Excerpt from Lectures on the Church and the Sacraments
My position is neither current Anglican nor popular Protestant. I write from the Free Church camp, but not from any recognised Free Church position - having regard, so far as I can, to the merits of the case, to early history, and the experience of religion. The ruling tendency is an effort to moralise this and other parts of theology by interpreting instead of abolishing.
The view here taken is neither memorial and Zwinglian nor is it High Catholic. It is sacramental but not sacramentarian, effective but not sacrificial. The Sacraments are not emblems but symbols, and symbols not as mere channels, but in the active sense that something is done as well as conveyed. Account is taken of the early influence of the pagan mysteries. The audience is Free Church, but the treatment means to be Great Church.

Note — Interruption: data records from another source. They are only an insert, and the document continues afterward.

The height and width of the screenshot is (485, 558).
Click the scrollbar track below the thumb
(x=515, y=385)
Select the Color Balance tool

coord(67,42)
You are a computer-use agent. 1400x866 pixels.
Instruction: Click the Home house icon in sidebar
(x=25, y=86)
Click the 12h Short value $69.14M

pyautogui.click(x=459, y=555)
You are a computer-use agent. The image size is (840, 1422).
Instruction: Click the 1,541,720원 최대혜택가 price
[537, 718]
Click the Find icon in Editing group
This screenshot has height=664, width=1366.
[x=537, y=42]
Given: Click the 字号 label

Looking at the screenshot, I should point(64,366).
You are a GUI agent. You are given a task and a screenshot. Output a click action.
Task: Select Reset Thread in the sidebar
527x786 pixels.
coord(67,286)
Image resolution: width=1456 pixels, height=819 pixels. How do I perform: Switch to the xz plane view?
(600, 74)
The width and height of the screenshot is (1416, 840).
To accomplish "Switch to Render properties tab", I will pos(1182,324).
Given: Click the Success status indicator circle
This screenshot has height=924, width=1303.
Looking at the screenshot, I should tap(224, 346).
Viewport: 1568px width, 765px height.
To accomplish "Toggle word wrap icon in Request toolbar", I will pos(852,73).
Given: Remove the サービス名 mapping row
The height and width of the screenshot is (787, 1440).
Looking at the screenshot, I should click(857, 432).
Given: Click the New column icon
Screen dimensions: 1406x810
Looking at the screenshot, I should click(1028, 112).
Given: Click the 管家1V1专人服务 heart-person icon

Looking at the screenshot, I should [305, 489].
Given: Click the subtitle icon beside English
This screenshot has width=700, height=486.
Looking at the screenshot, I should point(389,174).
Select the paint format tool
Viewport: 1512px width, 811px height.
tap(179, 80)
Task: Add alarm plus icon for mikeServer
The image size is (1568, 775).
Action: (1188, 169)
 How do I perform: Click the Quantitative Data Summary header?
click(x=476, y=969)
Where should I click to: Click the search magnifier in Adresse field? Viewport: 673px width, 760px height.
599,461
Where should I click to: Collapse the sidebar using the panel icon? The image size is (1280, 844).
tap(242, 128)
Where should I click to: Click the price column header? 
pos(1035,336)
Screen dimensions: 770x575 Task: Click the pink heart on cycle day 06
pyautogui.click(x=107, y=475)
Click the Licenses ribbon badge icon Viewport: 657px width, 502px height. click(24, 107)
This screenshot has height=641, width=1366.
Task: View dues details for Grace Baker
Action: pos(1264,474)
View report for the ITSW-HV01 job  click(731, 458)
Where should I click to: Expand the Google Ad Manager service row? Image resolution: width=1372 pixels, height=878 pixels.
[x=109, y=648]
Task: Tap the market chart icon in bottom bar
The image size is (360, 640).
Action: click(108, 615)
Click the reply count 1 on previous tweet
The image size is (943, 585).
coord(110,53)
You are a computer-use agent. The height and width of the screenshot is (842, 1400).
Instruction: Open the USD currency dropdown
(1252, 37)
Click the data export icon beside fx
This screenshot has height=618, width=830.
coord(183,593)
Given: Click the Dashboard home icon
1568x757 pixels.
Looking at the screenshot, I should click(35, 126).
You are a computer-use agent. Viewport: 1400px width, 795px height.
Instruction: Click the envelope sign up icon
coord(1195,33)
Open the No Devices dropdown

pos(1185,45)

It may be expressly noted in advance that the Word does not mean the Bible, but the whole medium of communication between God's soul and man's. As this was gathered to a head in Christ, Christ is the unique Word of God. And since Christ is gathered to a head in the atoning and redeeming Cross as the incarnation not of love only but of grace, the Word is there in the most pointed way. It is the Word as an act and not simply as an exposition of God, Who acts not as a genial Father but as a redeeming Father. But as this crucified Christ comes home to a man it makes him active, and it makes him vocal. So he preaches God's gospel Christ. The Word that was preached from God to him he preaches to the world. The Word works faith, and faith works the word. We repeat with interest what God says to us. The Word is, therefore, God's new creating act on us, and then it is the act of our word through which God new creates.